Advirtió el sindicato de maestros que será vigilante y exigirá que la ley se aplique hasta las últimas consecuencia, y es que debido a los recientes señalamientos de docentes acusados de abuso sexual en el nivel básico, el secretario general de la Sección 30 del Sindicato Nacional de Trabajadores de la Educación (SNTE), Arnulfo Rodríguez Treviño, dijo que el sindicato no solapará a ningún maestro que atente contra la integridad y seguridad de las y los estudiantes.

Luego de que se confirmaran al menos cuatro casos de agresión sexual en escuelas de educación básica, el profesor advirtió, que se trata de un tema sumamente delicado y que, como gremio, los docentes deben ser ejemplo de conducta ante la sociedad.

“Indiscutiblemente, aquí es algo muy delicado. Tenemos que hacer el ejemplo de nuestra conducta. Tiene que haber una investigación, no nomás en estos casos, sino en todos. Si se comete un delito, que se aplique la ley, no hay otra”, afirmó.

El líder sindical enfatizó que el SNTE no protegerá a ningún docente señalado por este tipo de delitos.

Explicó que no se protegerá a nadie, aunque a veces se acusa por acusar, pero si es culpable un compañero, cualquiera que sea, merece el castigo que establece la ley. Dijo.

El líder estatal de los trabajadores de la educación, explicó que, aunque estos casos no son frecuentes, cada denuncia debe investigarse a fondo.

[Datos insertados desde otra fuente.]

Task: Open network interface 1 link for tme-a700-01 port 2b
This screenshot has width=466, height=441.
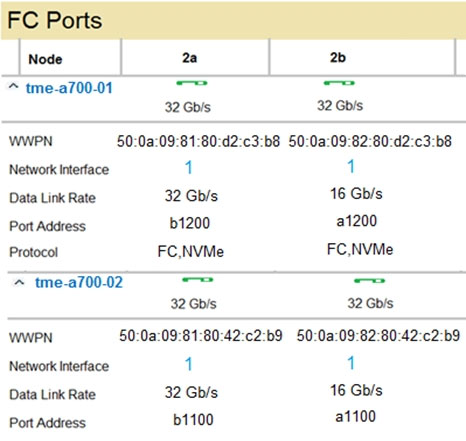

“Caso que se presente, caso que tiene que investigarse. Queremos dar una enseñanza, porque lo más importante es la conducta. Si nosotros como maestros no aplicamos esa norma, ¿entonces quién la va a aplicar?”, cuestionó.

Asimismo, descartó que existan “padrinos” dentro del sindicato o de la estructura educativa que puedan intervenir para proteger a docentes bajo investigación.

Finalmente, reiteró que el SNTE trabaja de manera coordinada con la Secretaría de Educación para garantizar procesos transparentes, proteger a la comunidad estudiantil y asegurar que quienes enfrenten un proceso legal no sean reubicados en otras escuelas.

“Si no hacemos las cosas bien en la educación, que es lo más importante, imagínate en otras áreas”, concluyó.